Directive
Rewrite the text of all the entries below as a JSON list of strings, with one string per line and blank lines skipped. Leave the pictures out of the answer.

(Records in a dataset)
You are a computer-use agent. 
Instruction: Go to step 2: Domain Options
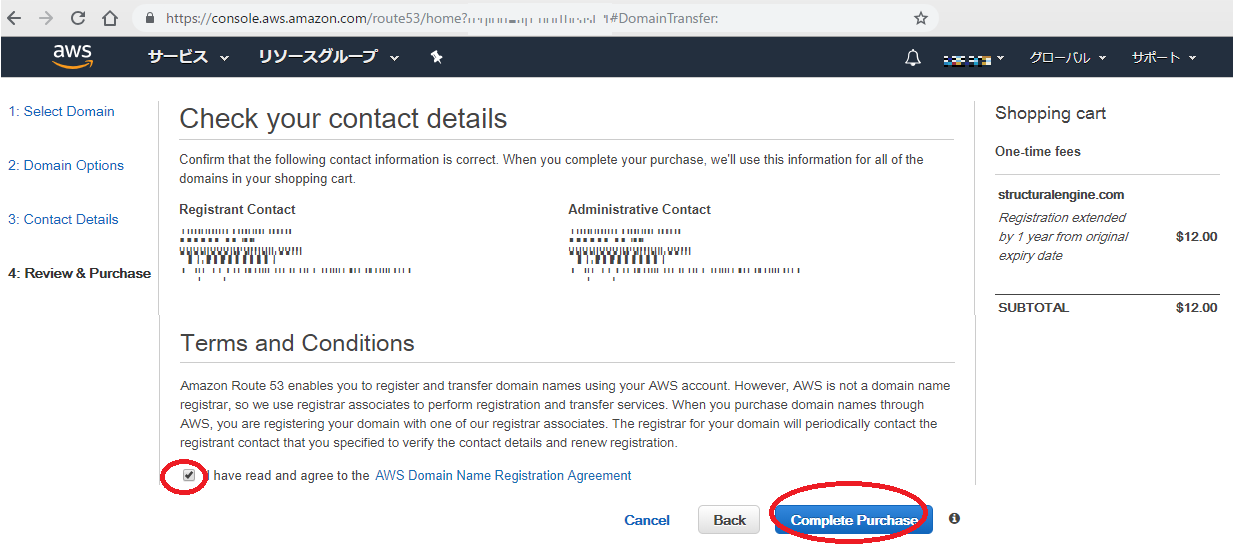pyautogui.click(x=66, y=165)
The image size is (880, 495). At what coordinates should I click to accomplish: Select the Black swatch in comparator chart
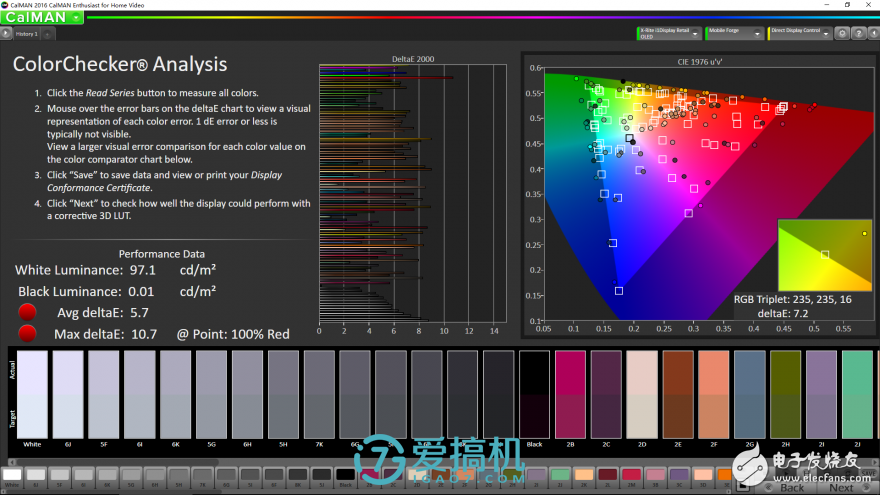[534, 395]
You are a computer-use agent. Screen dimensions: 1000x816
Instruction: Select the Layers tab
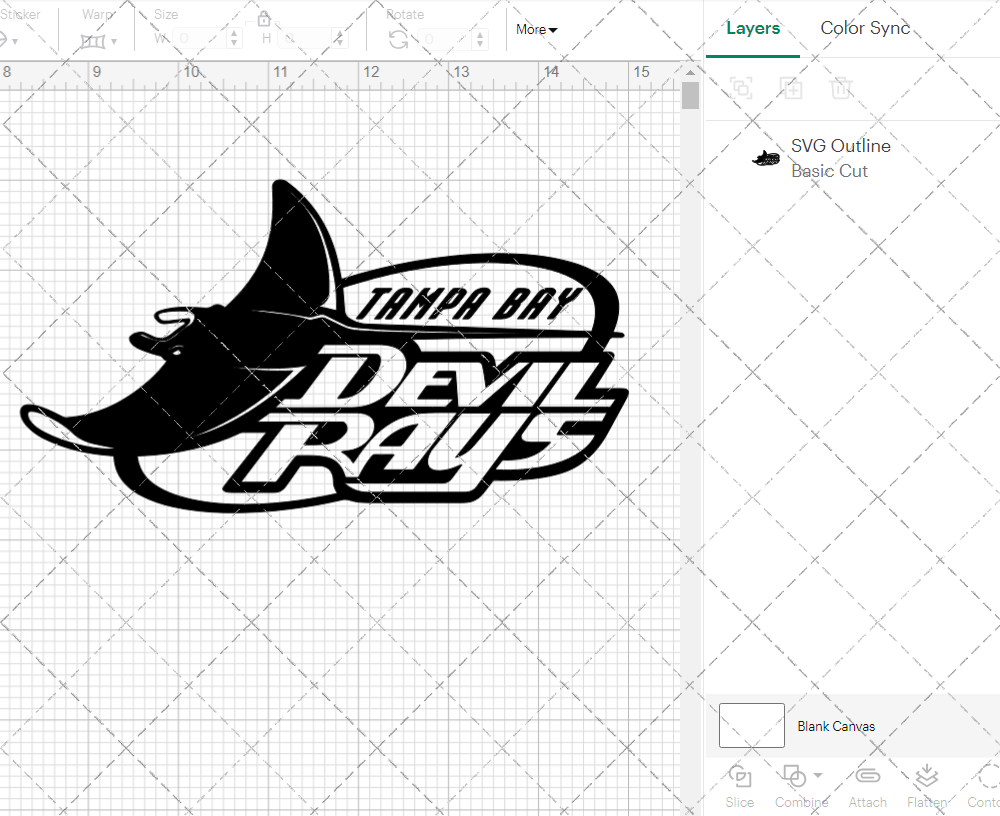click(x=753, y=28)
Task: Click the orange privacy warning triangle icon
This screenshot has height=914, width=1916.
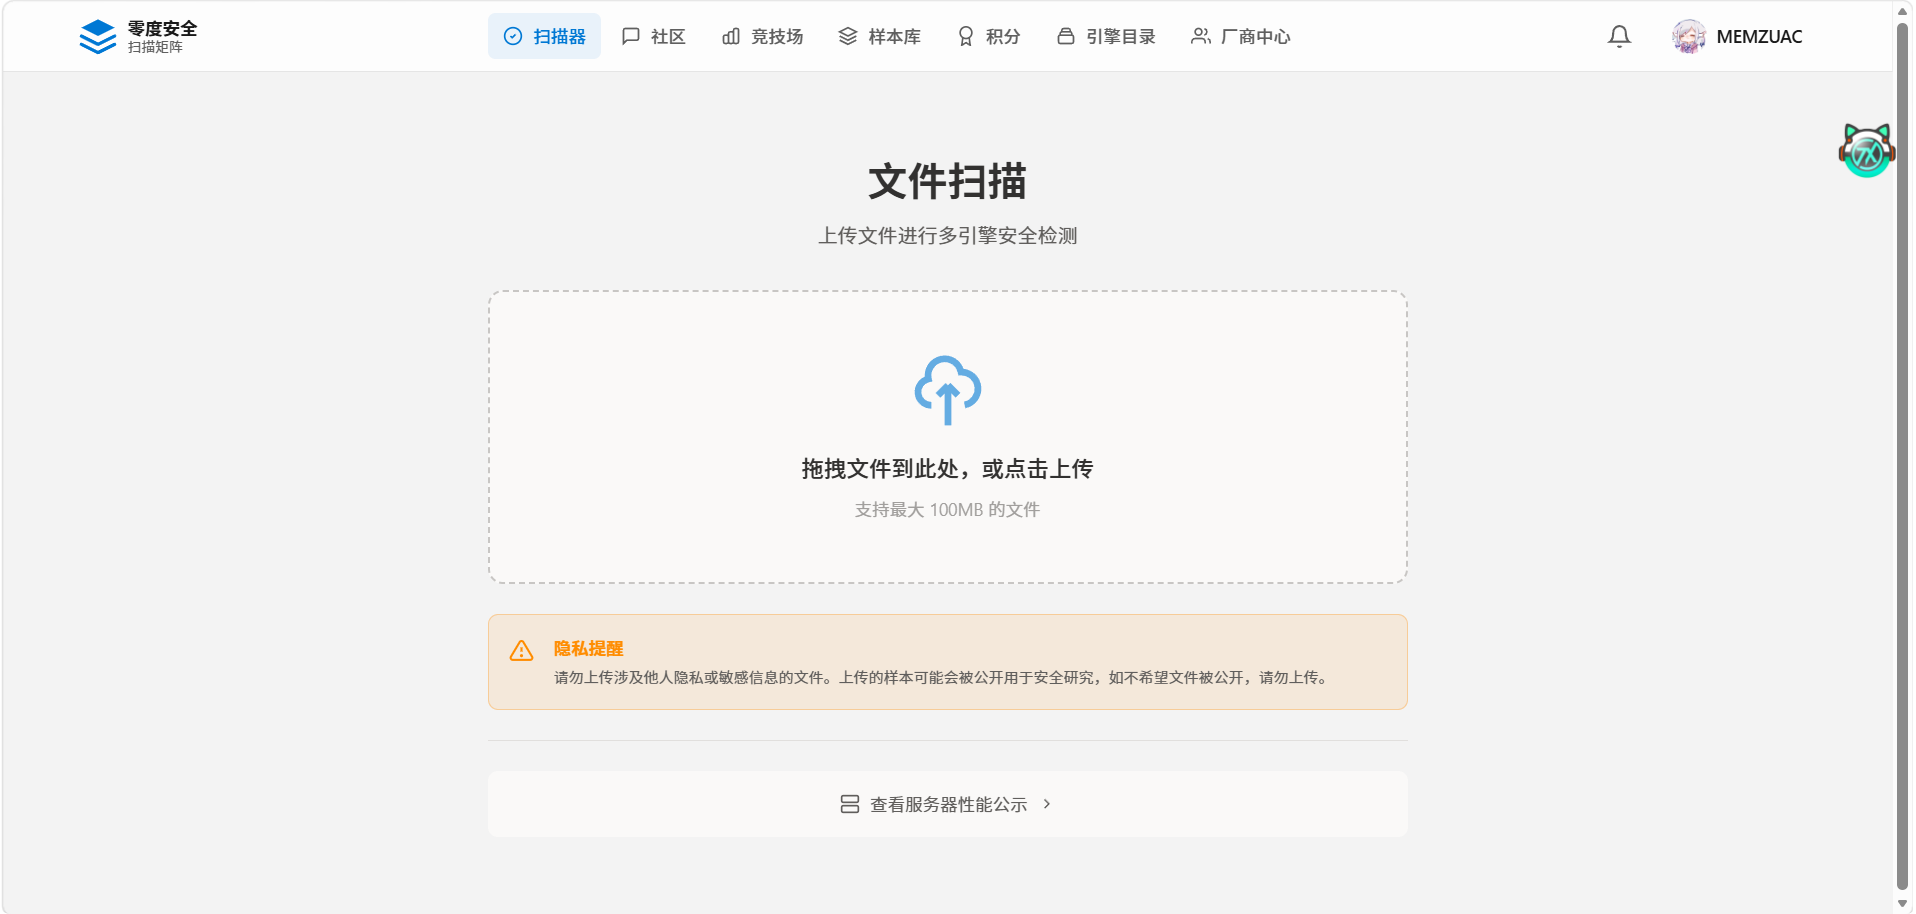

Final answer
[
  "You are a computer-use agent. ",
  "Instruction: Go to step 2: Domain Options",
  "pyautogui.click(x=66, y=165)",
  "The image size is (880, 495). At what coordinates should I click to accomplish: Select the Black swatch in comparator chart",
  "[534, 395]",
  "You are a computer-use agent. Screen dimensions: 1000x816",
  "Instruction: Select the Layers tab",
  "click(x=753, y=28)",
  "Task: Click the orange privacy warning triangle icon",
  "This screenshot has height=914, width=1916."
]